=== Your assignment ===
Go over the entries below line by line, copying each one that contains the word "computer".

=== Dataset entries ===

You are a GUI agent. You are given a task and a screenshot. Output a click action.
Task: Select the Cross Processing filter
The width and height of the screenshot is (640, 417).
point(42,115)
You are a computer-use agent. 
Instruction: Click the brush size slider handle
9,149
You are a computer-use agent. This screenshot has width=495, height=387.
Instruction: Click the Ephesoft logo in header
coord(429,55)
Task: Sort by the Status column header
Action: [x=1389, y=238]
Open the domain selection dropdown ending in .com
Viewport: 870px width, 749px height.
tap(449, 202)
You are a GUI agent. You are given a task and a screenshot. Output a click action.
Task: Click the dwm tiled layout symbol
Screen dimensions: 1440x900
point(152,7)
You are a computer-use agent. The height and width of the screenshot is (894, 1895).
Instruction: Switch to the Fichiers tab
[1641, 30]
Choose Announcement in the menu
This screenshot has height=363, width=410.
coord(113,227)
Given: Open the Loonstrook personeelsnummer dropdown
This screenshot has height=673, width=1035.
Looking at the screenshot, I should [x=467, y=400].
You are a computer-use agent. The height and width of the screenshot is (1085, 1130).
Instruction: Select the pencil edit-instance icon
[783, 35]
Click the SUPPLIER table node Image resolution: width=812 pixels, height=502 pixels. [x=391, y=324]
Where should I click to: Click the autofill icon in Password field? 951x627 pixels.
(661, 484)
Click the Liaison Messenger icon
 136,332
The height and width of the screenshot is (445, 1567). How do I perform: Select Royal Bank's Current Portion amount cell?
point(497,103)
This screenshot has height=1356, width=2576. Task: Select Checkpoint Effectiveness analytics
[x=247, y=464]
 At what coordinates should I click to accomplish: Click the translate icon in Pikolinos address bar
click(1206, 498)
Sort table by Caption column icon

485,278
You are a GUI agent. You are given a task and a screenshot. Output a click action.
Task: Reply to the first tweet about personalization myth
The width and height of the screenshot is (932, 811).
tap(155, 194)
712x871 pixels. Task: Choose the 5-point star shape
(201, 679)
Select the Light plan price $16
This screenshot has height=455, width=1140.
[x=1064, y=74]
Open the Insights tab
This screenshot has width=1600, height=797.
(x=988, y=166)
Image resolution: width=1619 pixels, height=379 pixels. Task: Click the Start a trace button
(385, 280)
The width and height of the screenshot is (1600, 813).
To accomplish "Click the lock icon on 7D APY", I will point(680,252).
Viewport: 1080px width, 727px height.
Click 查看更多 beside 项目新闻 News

=== Result for this task ===
You are a computer-use agent. 
You are a computer-use agent. This screenshot has width=495, height=387.
You are a computer-use agent. The height and width of the screenshot is (894, 1895).
You are a computer-use agent. The height and width of the screenshot is (1085, 1130).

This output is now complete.